## What is required
Each record below needs to be set down again exactly.

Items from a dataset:
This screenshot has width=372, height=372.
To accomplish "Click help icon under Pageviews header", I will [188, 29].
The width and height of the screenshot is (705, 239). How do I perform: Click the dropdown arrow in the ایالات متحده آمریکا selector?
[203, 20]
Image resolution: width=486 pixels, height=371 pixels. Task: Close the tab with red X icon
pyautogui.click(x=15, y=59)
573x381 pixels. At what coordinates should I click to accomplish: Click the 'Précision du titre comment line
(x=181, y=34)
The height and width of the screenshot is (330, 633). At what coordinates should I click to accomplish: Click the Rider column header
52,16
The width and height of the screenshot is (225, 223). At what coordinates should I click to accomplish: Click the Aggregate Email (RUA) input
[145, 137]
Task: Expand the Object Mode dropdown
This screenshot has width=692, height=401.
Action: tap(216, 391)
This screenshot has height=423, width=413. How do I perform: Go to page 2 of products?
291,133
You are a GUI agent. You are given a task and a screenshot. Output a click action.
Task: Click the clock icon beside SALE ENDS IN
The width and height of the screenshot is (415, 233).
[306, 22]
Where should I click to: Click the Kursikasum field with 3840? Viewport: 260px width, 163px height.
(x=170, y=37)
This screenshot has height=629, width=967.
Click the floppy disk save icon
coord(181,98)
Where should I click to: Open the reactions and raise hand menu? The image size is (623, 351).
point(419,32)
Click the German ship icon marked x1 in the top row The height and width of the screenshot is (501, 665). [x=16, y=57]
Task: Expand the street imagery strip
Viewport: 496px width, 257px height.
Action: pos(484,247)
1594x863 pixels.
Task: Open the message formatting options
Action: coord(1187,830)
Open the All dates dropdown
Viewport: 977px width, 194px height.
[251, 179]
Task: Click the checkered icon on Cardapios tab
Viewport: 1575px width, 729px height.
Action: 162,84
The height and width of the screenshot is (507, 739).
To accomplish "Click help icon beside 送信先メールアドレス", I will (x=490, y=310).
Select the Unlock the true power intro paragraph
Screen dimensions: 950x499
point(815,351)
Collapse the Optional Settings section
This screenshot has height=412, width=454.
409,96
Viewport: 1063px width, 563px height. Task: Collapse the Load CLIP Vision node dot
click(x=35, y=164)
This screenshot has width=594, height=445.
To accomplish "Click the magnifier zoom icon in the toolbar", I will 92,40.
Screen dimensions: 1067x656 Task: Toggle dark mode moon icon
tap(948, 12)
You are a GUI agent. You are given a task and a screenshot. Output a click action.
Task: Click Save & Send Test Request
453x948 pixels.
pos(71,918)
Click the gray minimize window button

## Answer below
This screenshot has width=372, height=372.
To accomplish "Click help icon under Pageviews header", I will [188, 29].
The width and height of the screenshot is (705, 239). How do I perform: Click the dropdown arrow in the ایالات متحده آمریکا selector?
[203, 20]
Image resolution: width=486 pixels, height=371 pixels. Task: Close the tab with red X icon
pyautogui.click(x=15, y=59)
573x381 pixels. At what coordinates should I click to accomplish: Click the 'Précision du titre comment line
(x=181, y=34)
The height and width of the screenshot is (330, 633). At what coordinates should I click to accomplish: Click the Rider column header
52,16
The width and height of the screenshot is (225, 223). At what coordinates should I click to accomplish: Click the Aggregate Email (RUA) input
[145, 137]
Task: Expand the Object Mode dropdown
This screenshot has width=692, height=401.
Action: tap(216, 391)
This screenshot has height=423, width=413. How do I perform: Go to page 2 of products?
291,133
You are a GUI agent. You are given a task and a screenshot. Output a click action.
Task: Click the clock icon beside SALE ENDS IN
The width and height of the screenshot is (415, 233).
[306, 22]
Where should I click to: Click the Kursikasum field with 3840? Viewport: 260px width, 163px height.
(x=170, y=37)
This screenshot has height=629, width=967.
Click the floppy disk save icon
coord(181,98)
Where should I click to: Open the reactions and raise hand menu? The image size is (623, 351).
point(419,32)
Click the German ship icon marked x1 in the top row The height and width of the screenshot is (501, 665). [x=16, y=57]
Task: Expand the street imagery strip
Viewport: 496px width, 257px height.
Action: pos(484,247)
1594x863 pixels.
Task: Open the message formatting options
Action: coord(1187,830)
Open the All dates dropdown
Viewport: 977px width, 194px height.
[251, 179]
Task: Click the checkered icon on Cardapios tab
Viewport: 1575px width, 729px height.
Action: 162,84
The height and width of the screenshot is (507, 739).
To accomplish "Click help icon beside 送信先メールアドレス", I will (x=490, y=310).
Select the Unlock the true power intro paragraph
Screen dimensions: 950x499
point(815,351)
Collapse the Optional Settings section
This screenshot has height=412, width=454.
409,96
Viewport: 1063px width, 563px height. Task: Collapse the Load CLIP Vision node dot
click(x=35, y=164)
This screenshot has width=594, height=445.
To accomplish "Click the magnifier zoom icon in the toolbar", I will 92,40.
Screen dimensions: 1067x656 Task: Toggle dark mode moon icon
tap(948, 12)
You are a GUI agent. You are given a task and a screenshot. Output a click action.
Task: Click Save & Send Test Request
453x948 pixels.
pos(71,918)
Click the gray minimize window button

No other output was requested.